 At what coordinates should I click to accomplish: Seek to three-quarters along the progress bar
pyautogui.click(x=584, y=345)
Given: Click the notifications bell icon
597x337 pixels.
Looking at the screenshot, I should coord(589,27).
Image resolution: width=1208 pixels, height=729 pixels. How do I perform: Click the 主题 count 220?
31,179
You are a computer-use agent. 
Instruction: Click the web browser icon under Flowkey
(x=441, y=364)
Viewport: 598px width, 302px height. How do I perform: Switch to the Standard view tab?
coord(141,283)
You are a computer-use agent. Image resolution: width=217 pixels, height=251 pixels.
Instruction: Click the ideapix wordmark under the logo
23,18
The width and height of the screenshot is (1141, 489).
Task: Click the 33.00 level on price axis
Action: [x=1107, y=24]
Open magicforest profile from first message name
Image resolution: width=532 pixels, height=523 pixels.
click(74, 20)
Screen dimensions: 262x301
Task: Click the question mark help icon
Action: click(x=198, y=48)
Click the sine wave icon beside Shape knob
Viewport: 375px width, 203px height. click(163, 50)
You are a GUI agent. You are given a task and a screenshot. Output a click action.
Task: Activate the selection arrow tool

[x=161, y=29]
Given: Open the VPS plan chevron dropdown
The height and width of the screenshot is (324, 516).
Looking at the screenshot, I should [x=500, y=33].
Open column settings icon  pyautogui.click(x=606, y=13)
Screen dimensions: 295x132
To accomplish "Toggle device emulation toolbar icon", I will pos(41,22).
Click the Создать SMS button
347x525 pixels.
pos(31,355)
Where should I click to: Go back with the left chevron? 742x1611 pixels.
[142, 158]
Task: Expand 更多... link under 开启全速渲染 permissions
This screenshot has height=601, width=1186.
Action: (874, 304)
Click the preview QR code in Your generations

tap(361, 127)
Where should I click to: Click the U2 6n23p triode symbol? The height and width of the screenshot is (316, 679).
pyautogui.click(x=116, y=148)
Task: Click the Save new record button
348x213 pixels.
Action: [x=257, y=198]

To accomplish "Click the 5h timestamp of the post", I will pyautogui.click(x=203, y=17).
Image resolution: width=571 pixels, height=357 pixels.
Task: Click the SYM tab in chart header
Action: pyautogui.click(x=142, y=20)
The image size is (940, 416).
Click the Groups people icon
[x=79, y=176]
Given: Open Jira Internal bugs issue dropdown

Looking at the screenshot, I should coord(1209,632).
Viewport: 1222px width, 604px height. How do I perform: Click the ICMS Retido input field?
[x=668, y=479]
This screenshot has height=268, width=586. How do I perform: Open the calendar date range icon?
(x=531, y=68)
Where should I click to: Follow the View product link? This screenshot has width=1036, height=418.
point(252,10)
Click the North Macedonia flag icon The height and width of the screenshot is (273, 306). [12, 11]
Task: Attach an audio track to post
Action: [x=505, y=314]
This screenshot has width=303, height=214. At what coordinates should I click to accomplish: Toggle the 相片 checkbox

·····

WORK TASK:
Return, from the data, each line where the string "agent" occurs.

TASK OUTPUT:
You are a computer-use agent. 
You are a computer-use agent. Image resolution: width=217 pixels, height=251 pixels.
You are a GUI agent. You are given a task and a screenshot. Output a click action.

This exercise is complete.